Dusting off the UCSB Cylinder Audio Archives

Photo by Felix Dong

Sheila Tran
Senior Copy Editor

A familiar place for most UC Santa Barbara (UCSB) students, the UCSB Library is typically associated with old textbooks and all-nighters. What many students may be unaware of, however, is that the library is home to some of the oldest audio recordings known to mankind.

Tucked away on the third floor mountain side of the library is the Cylinder Audio Archive, a carefully curated collection of over 19,000 historic phonograph cylinders. Invented by Thomas Edison in the late 1800s — long before CDs, cassette tapes, and vinyl records — phonograph cylinders are the earliest commercial recording medium. These hollow cylindrical objects are roughly the size of a soda can and function similarly to vinyl records, with audio engraved as grooves that can be played by a needle.
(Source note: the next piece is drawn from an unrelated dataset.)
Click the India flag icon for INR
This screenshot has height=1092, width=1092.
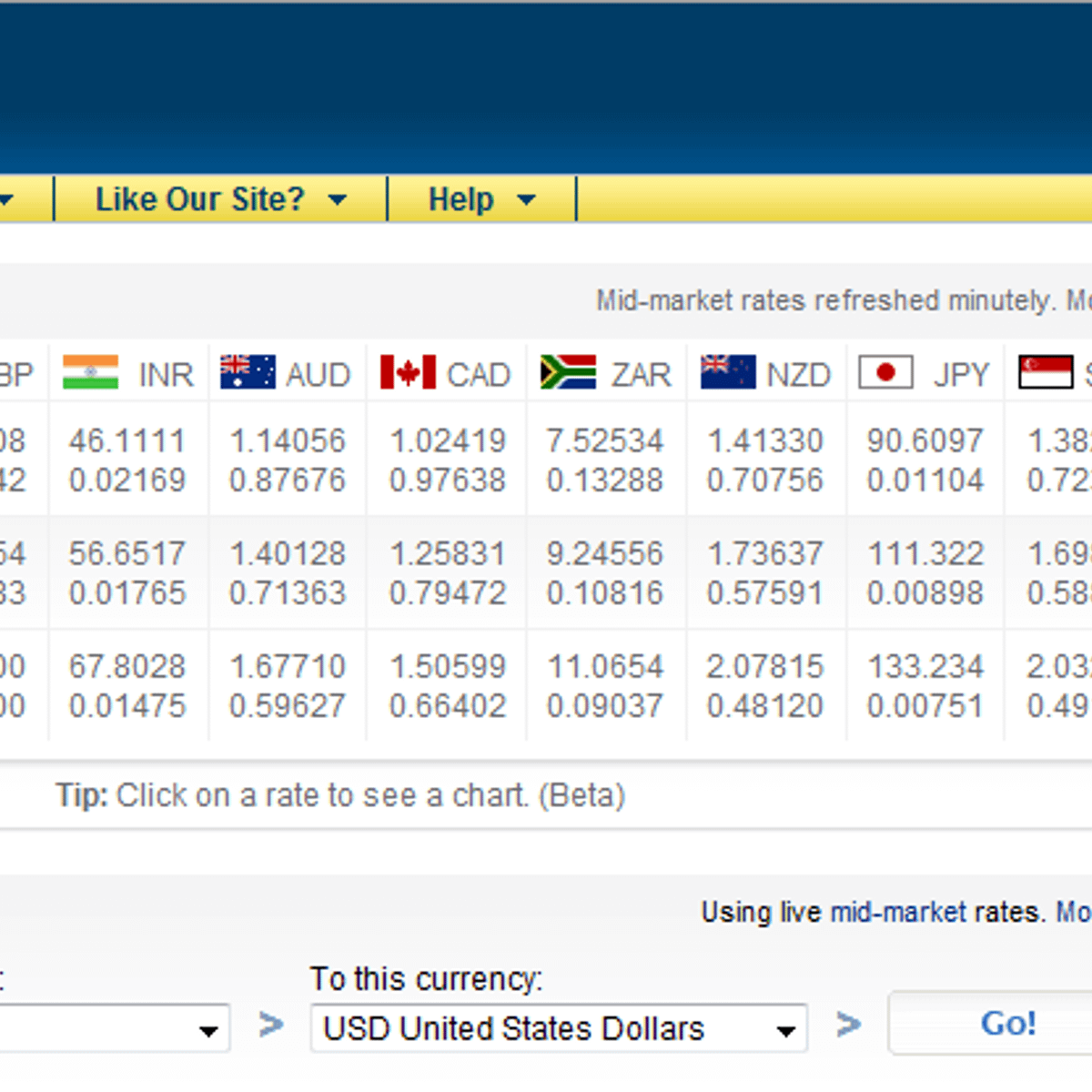click(90, 372)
The archive offers a unique look into a little-documented era of American culture and history, with a wide variety of genres and types of recordings that trace back as early as the 1890s. The sounds, which are all available online, range from music genres such as fiddle tunes and Hawaiian music to historical speeches and sermons. Unique to the archive is its collection of commercial home recordings made by regular people, which showcase the everyday experiences of life during the 19th century. 

“I believe the inherent need to preserve history,” said David Seubert in an interview with The Bottom Line. Seubert is the curator of the library’s performing arts collection. 

The age and rudimentary nature of cylinders means that the role of the archive is becoming increasingly important. Most cylinders are extremely fragile and can only be played a number of times before they break. Coupled with their make-up of tinfoil, wax, or plastic and the common perception that they were merely novelty items at the time of their invention, few survive in good condition today.

More than simply as a form of remembrance, however, Seubert believes that preserving history is an important step in learning from the past. A simple sound recording can suggest a lot about the time period it originates from — for example, the archive also preserves recordings that today would be considered racist, such as minstrel show performances. Minstrel shows, popular in the early 19th century, were comedic depictions of African-American racial stereotypes by white actors in blackface. 

“I think that not preserving things can lead to us forgetting injustices of the past,” said Seubert of the archive’s role in educating future generations. 

The archive’s beginnings trace back the 1990s from an initiative by former university librarian Joseph Boissé to build a collection of early sound recordings. Following a large donation of wax cylinders — the largest in the country at the time — a pilot project was launched in 2002 to digitize and make the recordings available to the public. 

Over the past 15 years, the archive has grown to become the largest online collection of downloadable historical sound recordings and has even received recognition from the U.S. Library of Congress.

Today, the archive is manned by four individuals and additional student employees who continue to work to digitize and archive the cylinders. The cylinders are then stored in custom-made cabinets in the special collections vaults, which span three temperature-controlled floors of the library. According to Seubert, the archive currently receives donations of around 20 collections a year from all over the country as well as globally.

While the cylinder archives tell an important story about the history of life in America, Seubert also recognizes the importance of diversity in archival work. The collection is currently dominated by European and North American recordings — reflecting the fact that the sound recording industry at the time was primarily based in those two countries — but Seubert shares that the staff take extra care to collect historical records from different ethnic groups and countries.

“My goal as a librarian and archivist is for the collections to reflect where California is going,” said Seubert, “not where America was.”